*Dataset entries*:
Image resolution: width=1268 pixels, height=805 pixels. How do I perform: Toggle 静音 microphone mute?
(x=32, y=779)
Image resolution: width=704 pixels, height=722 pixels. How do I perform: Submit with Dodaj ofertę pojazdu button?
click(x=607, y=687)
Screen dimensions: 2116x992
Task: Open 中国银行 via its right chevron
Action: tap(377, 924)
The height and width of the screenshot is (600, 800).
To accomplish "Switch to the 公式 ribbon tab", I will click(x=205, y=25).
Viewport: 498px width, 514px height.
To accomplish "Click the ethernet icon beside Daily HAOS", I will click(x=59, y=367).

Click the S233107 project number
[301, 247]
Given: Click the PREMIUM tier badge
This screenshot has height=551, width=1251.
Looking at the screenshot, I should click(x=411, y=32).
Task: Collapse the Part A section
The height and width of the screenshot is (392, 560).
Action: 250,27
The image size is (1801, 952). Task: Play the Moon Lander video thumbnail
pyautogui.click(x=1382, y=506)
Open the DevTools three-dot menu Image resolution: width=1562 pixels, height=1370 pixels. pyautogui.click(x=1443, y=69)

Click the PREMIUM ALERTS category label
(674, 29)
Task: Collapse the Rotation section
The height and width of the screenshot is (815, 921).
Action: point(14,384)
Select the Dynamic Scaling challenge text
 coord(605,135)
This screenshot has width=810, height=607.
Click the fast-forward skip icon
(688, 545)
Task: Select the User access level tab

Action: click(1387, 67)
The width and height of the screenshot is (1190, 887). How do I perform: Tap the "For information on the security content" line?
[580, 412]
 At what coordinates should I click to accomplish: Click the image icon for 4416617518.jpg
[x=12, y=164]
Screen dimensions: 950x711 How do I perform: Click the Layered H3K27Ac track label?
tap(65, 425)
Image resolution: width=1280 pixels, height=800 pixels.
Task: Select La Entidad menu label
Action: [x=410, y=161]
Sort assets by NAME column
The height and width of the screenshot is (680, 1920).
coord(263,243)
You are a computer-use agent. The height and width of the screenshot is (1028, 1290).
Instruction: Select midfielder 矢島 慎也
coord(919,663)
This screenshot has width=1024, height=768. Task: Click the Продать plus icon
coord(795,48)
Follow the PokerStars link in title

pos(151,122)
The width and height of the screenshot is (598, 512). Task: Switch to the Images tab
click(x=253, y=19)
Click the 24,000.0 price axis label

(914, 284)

*What you are asked to do*: Where the word "will" shows up in a line of the listing, return that line.

*Response area*:
To accomplish "Switch to the 公式 ribbon tab", I will click(x=205, y=25).
To accomplish "Click the ethernet icon beside Daily HAOS", I will click(x=59, y=367).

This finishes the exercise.